By Countercurrents.org
Christoph Flügge, a senior judge with the UN International Criminal Court (ICC) in The Hague, has resigned from the ICC, after the US threatened judges investigating alleged US war crimes in Afghanistan.
Flügge, a German judge, has worked with the ICC and the International Criminal Tribunal for the Former Yugoslavia (ICTY) since 2008. Recently, he got involved with a preliminary investigation into claims that US military service members and CIA operatives tortured prisoners in Afghanistan.
Flügge told German newspaper Die Zeit that he handed in his resignation after open threats from US officials, including a speech by hawkish national security adviser John Bolton last September, where Bolton “wished death” on the Court.
“If these judges ever interfere in the domestic concerns of the US or investigate an American citizen, he said the American government would do all it could to ensure that these judges would no longer be allowed to travel to the United States – and that they would perhaps even be criminally prosecuted,” Flügge told Die Zeit, in an interview. The Guardian has translated the interview.
“The American security adviser held his speech at a time when The Hague was planning preliminary investigations into American soldiers who had been accused of torturing people in Afghanistan,” Flügge said. “The American threats against international judges clearly show the new political climate. It is shocking. I had never heard such a threat.”
Bolton’s speech was delivered in September to the conservative Federalist Society in Washington, DC. It came a year after the ICC began investigating claims that at least 61 detained persons in Afghanistan had been tortured by the US troops and another 27 by the CIA at secret prisons in Afghanistan and abroad, according to prosecutor Fatou Bensouda.
Bolton called the investigation “utterly unfounded” and “unjustifiable,” and promised to “protect our citizens and those of our allies from unjust prosecution by this illegitimate court.”
The senior US official also vowed to defend Israeli citizens from the court. US “friend and ally” Israel was at the time accused of perpetrating war crimes against Palestinian civilians. He warned that the US would disregard arrest warrants, ban judges and prosecutors from entering the country, and even try them in the US courts.
Flügge said his colleagues were “stunned” that “the US would roll out such heavy artillery,” but added “it is consistent with the new American line: ‘We are No 1 and we stand above the law’.”
The US disregard for the ICC is not a new phenomenon. After much debate, US President Bill Clinton signed the Rome Treaty that established the ICC, but the Congress never ratified it. George W. Bush symbolically ‘un-signed’ the treaty in 2002, when the war in Afghanistan was in full swing.

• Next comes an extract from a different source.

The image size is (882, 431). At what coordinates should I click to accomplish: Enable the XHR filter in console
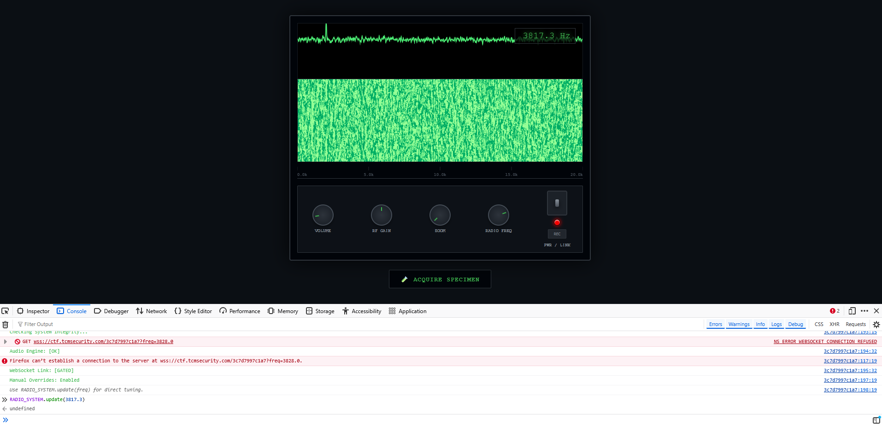pyautogui.click(x=834, y=325)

Later that year, the US Congress passed the American Service Members’ Protection Act, which obliged the president to prevent any ICC prosecution of US armed forces “to the maximum extent possible,” and even authorized military force to free any US service members from ICC custody. Bolton was Bush’s under-secretary of state at the time.
The court has come under fire from more countries than just the US. Russia withdrew its signature from the Rome Treaty in 2016, after the court criticized the reunification of Crimea. China, India, Saudi Arabia, and Turkey are among the other nations that never signed the treaty.
Flügge told Die Zeit that he had concluded in the wake of the developments that the “diplomatic world” saw no value in an independent judiciary.
“Every incident in which judicial independence is breached is one too many,” he said. “Now there is this case, and everyone can invoke it in the future. Everyone can say: ‘But you let Turkey get its way.’ This is an original sin. It can’t be fixed.”
Flügge said the attitude of the US administration to the ICC highlighted the danger.